Re: MSI interrupt for xhci still lost on 5.6-rc6 after cpu hotplug

From: Raj, Ashok
Date: Thu May 07 2020 - 08:18:54 EST


Hi Thomas

We did a bit more tracing and it looks like the IRR check is actually
not happening on the right cpu. See below.

On Tue, May 05, 2020 at 11:47:26PM +0200, Thomas Gleixner wrote:
> >
> > msi_set_affinit ()
> > {
> > ....
> > unlock_vector_lock();
> >
> > /*
> > * Check whether the transition raced with a device interrupt and
> > * is pending in the local APICs IRR. It is safe to do this outside
> > * of vector lock as the irq_desc::lock of this interrupt is still
> > * held and interrupts are disabled: The check is not accessing the
> > * underlying vector store. It's just checking the local APIC's
> > * IRR.
> > */
> > if (lapic_vector_set_in_irr(cfg->vector))
> > irq_data_get_irq_chip(irqd)->irq_retrigger(irqd);
>
> No. This catches the transitional interrupt to the new vector on the
> original CPU, i.e. the one which is running that code.

Mathias added some trace to his xhci driver when the isr is called.
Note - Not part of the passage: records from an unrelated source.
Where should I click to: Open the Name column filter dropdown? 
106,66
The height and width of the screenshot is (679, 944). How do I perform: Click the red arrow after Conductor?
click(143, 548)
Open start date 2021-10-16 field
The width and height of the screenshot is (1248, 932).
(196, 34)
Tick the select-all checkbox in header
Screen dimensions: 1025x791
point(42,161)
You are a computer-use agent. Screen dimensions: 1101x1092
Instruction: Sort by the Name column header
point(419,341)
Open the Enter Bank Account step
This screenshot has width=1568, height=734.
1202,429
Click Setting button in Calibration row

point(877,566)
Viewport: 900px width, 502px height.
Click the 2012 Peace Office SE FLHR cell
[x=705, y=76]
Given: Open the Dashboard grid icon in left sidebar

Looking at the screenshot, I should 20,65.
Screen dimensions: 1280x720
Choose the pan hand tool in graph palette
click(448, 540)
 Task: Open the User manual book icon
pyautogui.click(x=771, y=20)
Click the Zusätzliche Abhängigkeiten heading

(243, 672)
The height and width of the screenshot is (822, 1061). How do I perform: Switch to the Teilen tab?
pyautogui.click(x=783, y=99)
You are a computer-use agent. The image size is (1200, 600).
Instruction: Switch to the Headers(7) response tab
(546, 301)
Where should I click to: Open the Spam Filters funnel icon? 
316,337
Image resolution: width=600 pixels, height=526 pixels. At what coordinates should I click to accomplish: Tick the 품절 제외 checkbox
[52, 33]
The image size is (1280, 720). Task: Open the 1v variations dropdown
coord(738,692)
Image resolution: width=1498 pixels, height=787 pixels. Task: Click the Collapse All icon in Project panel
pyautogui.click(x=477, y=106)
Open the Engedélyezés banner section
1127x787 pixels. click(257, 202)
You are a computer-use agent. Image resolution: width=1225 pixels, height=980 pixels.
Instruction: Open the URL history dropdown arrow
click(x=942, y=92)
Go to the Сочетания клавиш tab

Below is the tail of my trace with last two times xhci_irq isr is called:

<idle>-0 [003] d.h. 200.277971: xhci_irq: xhci irq
<idle>-0 [003] d.h. 200.278052: xhci_irq: xhci irq

Just trying to follow your steps below with traces. The traces follow
the same comments in the source.

>
> Again the steps are:
>
> 1) Allocate new vector on new CPU

/* Allocate a new target vector */
ret = parent->chip->irq_set_affinity(parent, mask, force);

migration/3-24 [003] d..1 200.283012: msi_set_affinity: msi_set_affinity: quirk: 1: new vector allocated, new cpu = 0

>
> 2) Set new vector on original CPU

/* Redirect it to the new vector on the local CPU temporarily */
old_cfg.vector = cfg->vector;
irq_msi_update_msg(irqd, &old_cfg);

migration/3-24 [003] d..1 200.283033: msi_set_affinity: msi_set_affinity: Redirect to new vector 33 on old cpu 6
>
> 3) Set new vector on new CPU

/* Now transition it to the target CPU */
irq_msi_update_msg(irqd, cfg);

migration/3-24 [003] d..1 200.283044: msi_set_affinity: msi_set_affinity: Transition to new target cpu 0 vector 33



if (lapic_vector_set_in_irr(cfg->vector))
irq_data_get_irq_chip(irqd)->irq_retrigger(irqd);


migration/3-24 [003] d..1 200.283046: msi_set_affinity: msi_set_affinity: Update Done [IRR 0]: irq 123 localsw: Nvec 33 Napic 0

>
> So we have 3 points where an interrupt can fire:
>
> A) Before #2
>
> B) After #2 and before #3
>
> C) After #3
>
> #A is hitting the old vector which is still valid on the old CPU and
> will be handled once interrupts are enabled with the correct irq
> descriptor - Normal operation (same as with maskable MSI)
>
> #B This must be checked in the IRR because the there is no valid vector
> on the old CPU.

The check for IRR seems like on a random cpu3 vs checking for the new vector 33
on old cpu 6?

This is the place when we force the retrigger without the IRR check things seem to fix itself.

>
> #C is handled on the new vector on the new CPU
>


Did we miss something?

Cheers,
Ashok